Anna Parr, Generalsekretärin der Caritas Österreich, steht vor einer Fensterfront

Anna Parr, Generalsekretärin der Caritas Österreich

Caritas sieht in beschlossener Valorisierung der Sozialleistungen überfälligen Schritt im Kampf gegen Armut

Parr: "Drittes Antiteuerungspaket und Pensionserhöhungen bringen wichtige Verbesserungen. Soziale Krise ist aber nur mit strukturellen Maßnahmen gegen Armut abzuwenden."

Im September überschritt die Teuerung die 10%-Marke. Die höchste Teuerungsrate seit 70 Jahren trifft uns alle, für einkommensschwache Haushalte wird sie aber zur Frage der Existenz. Das gilt für immer weitere Kreise der Gesellschaft, schon jeder dritte Haushalt in Österreich kann seine durchschnittlichen Konsumausgaben nicht mehr decken. Anlässlich des Beschlusses des 3. Anti-Teuerungspaketes sowie die Pensionserhöhungen heute im Nationalrat streicht Anna Parr, Generalsekretärin der Caritas Österreich, zunächst die positiven Seiten dessen hervor: „Das beschlossene Paket und die Erhöhung der Ausgleichszulage sind wichtige Schritte und kommen keine Minute zu früh. Gerade die Valorisierung der Sozial- und Familienleistungen begrüßen wir, ist dies doch eine langjährige Forderung der Caritas. Als jährliche Anpassung an die Teuerung geht die Maßnahme über den Effekt von Einmalzahlungen hinaus und wird auch langfristig wirken.“ Die Bundesregierung dürfe sich aber keiner Illusion hingeben, so Parr weiter: „Die in den Gesetzespaketen verankerten Beschlüsse reichen bei weitem nicht aus, um die bevorstehende soziale Krise abzuwenden. Will die Regierung einen sozialen Rettungsschirm aufspannen, müssen die Sozialleistungen generell auf ein armutsfestes Niveau angehoben werden.“

Wesentliche Lücken, keine ausreichende Absicherung gegen Armut

Mit den heute beschlossenen Paketen werden auch nicht alle Sozialleistungen angehoben. Die Grundversorgung oder der Kindermehrbetrag, der gerade für Alleinerziehende wichtig ist, werden beispielsweise nicht valorisiert. „Wichtig wäre zudem, dass bei der Anpassung an die Teuerung auch der Wertverlust der vorangegangenen Jahre ausgeglichen wird. Im Falle der Familienbeihilfe beläuft sich der Wertverlust beispielsweise schon auf rund 25 Prozent“, so Parr. Mit der Erhöhung der Ausgleichszulage wird zwar nicht nur die Mindestpension erhöht, auch ein Plus bei Sozialhilfe und sogenannten „Aufstocker’innen“ also Menschen, deren Arbeitslosengeld oder Notstandshilfe nicht an die Höhe der Ausgleichszulage reicht, geht damit einher. Das darf aber nicht darüber hinwegtäuschen, dass wir damit immer noch weit unter dem Niveau der Armutsgefährdungsschwelle liegen. „Aktuell liegt der Richtsatz für die Ausgleichszulage bei Alleinstehenden bei 1.030 Euro und wird im kommenden Jahr auf 1.110 Euro erhöht, mit weniger als 1.371 Euro gilt man in Österreich aber als armutsgefährdet. Es zeigt, das System in Österreich ist nicht armutsfest“, verdeutlicht Parr.  
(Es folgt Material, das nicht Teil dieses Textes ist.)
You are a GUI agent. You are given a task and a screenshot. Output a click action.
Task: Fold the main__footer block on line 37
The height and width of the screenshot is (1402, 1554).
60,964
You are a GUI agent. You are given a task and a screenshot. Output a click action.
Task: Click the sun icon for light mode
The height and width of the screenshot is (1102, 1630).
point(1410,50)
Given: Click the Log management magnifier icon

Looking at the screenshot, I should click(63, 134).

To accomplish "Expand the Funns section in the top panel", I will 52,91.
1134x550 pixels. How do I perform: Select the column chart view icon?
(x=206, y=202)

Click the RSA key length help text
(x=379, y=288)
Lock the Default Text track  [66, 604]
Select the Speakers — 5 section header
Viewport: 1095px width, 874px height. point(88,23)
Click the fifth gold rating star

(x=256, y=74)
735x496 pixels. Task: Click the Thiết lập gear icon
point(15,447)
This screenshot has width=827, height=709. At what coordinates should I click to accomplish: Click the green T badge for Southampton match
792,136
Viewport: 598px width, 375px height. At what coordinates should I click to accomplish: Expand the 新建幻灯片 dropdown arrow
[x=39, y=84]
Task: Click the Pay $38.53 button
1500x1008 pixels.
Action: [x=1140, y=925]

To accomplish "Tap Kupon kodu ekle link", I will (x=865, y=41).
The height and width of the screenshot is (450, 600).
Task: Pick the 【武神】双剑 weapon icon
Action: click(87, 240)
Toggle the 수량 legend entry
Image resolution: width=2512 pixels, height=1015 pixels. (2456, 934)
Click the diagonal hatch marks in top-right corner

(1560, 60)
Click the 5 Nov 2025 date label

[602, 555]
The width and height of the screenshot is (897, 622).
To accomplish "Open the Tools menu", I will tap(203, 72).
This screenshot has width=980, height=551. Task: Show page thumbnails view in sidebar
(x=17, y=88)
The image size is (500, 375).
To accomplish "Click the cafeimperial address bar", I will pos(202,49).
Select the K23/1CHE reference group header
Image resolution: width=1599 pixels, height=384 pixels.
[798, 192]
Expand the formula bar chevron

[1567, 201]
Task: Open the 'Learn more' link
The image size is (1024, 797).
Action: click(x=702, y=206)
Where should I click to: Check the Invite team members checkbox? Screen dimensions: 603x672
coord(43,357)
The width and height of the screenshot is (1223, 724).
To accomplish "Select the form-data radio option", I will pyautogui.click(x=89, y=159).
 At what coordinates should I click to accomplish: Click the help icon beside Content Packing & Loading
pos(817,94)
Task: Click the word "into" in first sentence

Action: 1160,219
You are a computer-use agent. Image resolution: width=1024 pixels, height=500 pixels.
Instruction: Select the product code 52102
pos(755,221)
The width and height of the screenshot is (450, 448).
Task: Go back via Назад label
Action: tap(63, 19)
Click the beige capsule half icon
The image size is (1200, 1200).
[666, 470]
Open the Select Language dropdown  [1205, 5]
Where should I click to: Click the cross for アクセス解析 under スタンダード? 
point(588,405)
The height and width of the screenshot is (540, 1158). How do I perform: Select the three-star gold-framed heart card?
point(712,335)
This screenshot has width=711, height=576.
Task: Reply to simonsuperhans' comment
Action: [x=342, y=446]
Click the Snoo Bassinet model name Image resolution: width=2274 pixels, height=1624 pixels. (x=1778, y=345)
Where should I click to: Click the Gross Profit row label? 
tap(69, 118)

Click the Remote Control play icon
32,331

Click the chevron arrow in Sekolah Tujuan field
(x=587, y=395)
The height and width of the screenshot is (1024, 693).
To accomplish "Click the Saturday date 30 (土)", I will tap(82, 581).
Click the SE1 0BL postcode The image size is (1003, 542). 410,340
Strukturelle Reformen stehen aus

„In Summe ist das alles zu sehr Stückwerk. In der akuten Krisensituation reicht das nicht aus. Für knapp mehr als ein Viertel der 16- bis 69-ährigen stellen unerwartete Ausgaben in der Höhe von 1.300 Euro ein Problem dar. Der Winter mit den hohen Energiekosten steht uns aber erst bevor“, warnt Parr. „Daher appelliere ich an die Bundesregierung, strukturelle Reformen jetzt in Angriff zu nehmen: Setzen sie besser heute als morgen die lange angekündigte Arbeitsmarktreform um. Drei von vier Langzeitarbeitslosen sind von Armut bedroht und es ist schlicht eine soziale Notwendigkeit, das Arbeitslosengeld und die Notstandshilfe rasch zu erhöhen“, so Parr und weiter: „Schaffen sie mit einer Gesamtreform der Sozialhilfe ein soziales Auffangnetz, das dieser Krise gerecht wird. Eine Valorisierung reicht bei einer Basis von 1.030 Euro schlicht nicht aus. Sie können mit einer nachhaltigen Reform Frauen, Männer, Familien und Kinder vor Armut schützen bzw. sie daraus entkommen lassen“, so Parr abschließend.